Slashdot Mirror

← Back to Stories (view on slashdot.org)

Mariposa Botnet Beheaded

Posted by kdawson on from the sting-like-a-butterfly dept.

northernboy and many other readers sent news of the beheading of the Mariposa botnet with three arrests in Spain. "Defense Intelligence of Ottawa working with ISPs and Spanish authorities have taken down yet another > 12M PC botnet, called Mariposa. The three top-level operators are in custody, but remain anonymous under Spanish law (how quaint: apparently in Spain, the accused have some right to privacy). AP is claiming that the botnet included systems in roughly half of the Fortune 1000 companies, scattered over 190 countries. Interesting details: none of the three principals has a prior criminal record. Although apparently hardworking, they are not uber-hackers, but rather had connections to the Spanish mafia, which apparently helped to equip them. At the time of arrest, they were not showing signs of their significant new income level. From the article: 'Chris Davis, CEO of Ottawa-based Defence Intelligence, said he noticed the infections when they appeared on networks of some of his firm's clients, including pharmaceutical companies and banks. It wasn't until several months later that he realized the infections were part of something much bigger. After seeing that some of the servers used to control computers in the botnet were located in Spain, Davis and researchers from the Georgia Tech Information Security Center joined with software firm Panda Security, which is headquartered in Bilbao, Spain. The investigators caught a few lucky breaks. For one, the suspects used Internet services that wound up cooperating with investigators. That isn't always the case.'"

3 of 177 comments (clear)

  1. Re:Different article/same topic by FyRE666 · · Score: 4, Interesting

    "What gives these bloody do-gooders the authority to "take over" other people's servers?"
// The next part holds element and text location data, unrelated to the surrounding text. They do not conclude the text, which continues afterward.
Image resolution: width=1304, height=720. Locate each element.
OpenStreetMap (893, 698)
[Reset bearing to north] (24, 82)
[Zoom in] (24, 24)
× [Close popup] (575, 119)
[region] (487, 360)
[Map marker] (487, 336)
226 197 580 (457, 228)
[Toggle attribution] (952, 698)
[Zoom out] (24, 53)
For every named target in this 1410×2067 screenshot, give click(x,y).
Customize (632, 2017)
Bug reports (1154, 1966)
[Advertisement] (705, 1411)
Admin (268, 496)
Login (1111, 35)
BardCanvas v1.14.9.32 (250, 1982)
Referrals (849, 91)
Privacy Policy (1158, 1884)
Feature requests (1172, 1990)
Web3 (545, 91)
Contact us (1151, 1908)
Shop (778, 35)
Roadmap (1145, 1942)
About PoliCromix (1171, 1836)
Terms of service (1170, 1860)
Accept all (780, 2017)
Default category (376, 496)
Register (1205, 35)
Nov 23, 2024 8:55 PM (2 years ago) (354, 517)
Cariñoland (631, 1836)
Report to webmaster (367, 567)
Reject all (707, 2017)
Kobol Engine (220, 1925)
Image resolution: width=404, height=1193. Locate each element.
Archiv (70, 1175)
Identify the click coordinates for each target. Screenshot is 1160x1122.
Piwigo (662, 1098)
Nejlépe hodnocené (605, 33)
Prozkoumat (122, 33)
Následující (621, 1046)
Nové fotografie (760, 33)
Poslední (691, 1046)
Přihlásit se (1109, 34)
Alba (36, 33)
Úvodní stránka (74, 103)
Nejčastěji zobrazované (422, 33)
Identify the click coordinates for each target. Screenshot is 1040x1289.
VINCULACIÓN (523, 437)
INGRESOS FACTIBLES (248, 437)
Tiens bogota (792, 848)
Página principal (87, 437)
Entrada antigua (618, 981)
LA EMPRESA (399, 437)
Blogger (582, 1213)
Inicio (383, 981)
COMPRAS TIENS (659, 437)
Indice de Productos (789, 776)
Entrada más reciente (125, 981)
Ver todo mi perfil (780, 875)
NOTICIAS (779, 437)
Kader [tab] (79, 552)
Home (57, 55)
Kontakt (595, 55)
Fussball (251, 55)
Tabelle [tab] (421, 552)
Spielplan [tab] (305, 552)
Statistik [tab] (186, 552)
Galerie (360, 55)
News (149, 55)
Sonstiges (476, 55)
    The same authority I have to "take over" someones car keys if I see them staggering out of a bar, and fumbling around to find the lock on their door while throwing up all over the hood. If you're acutely aware, and certain, that your non-action is allowing an illegal activity to take place then why not intervene? The problem today is that too many people just stand there like idiots doing nothing in the face of evil or criminal activity. The fact the servers these shitbags were using were probably compromised, or funded by illegal activities is neither here nor there.

    --
    Code, Hardware, stuff like that.
  2. If ISPs helped... by Nicopa · · Score: 4, Interesting

    If ISP helped authorities on these things, there wouldn't be botnets, nor spam. Many attempts at preventing spam stop at their refusal to help. It would be nice to force them by lay to cooperate with spam fighting efforts. Sadly laws to force them to cooperate fighting "piracy" seem to pass easier..... =/

  3. Pentalty for 12 million botnet = 6 years by guanxi · · Score: 4, Interesting

    Here's one reason botnets thrive: In addition to the fact that the perpetrators are likely to get away with it, per one article, They face up to six years in prison if convicted of hacking charges..

    6 years max? For hacking 12 million computers? Ignoring the intrusions, how much did it cost the victims in labor and downtime to fix it? Hundreds of millions? And add to that the damage they did with the botnet; I don't know what this one did, but it could be spam, DDoS attacks, stolen personal info, extortion, etc.

    Also, I still don't understand why the U.S. government doesn't treat these wide-spread, expensive crimes as a priority. Given the scale of these crimes, there should be a large task force pursuing them. I get the sense they are looked on as computer problems, not crimes.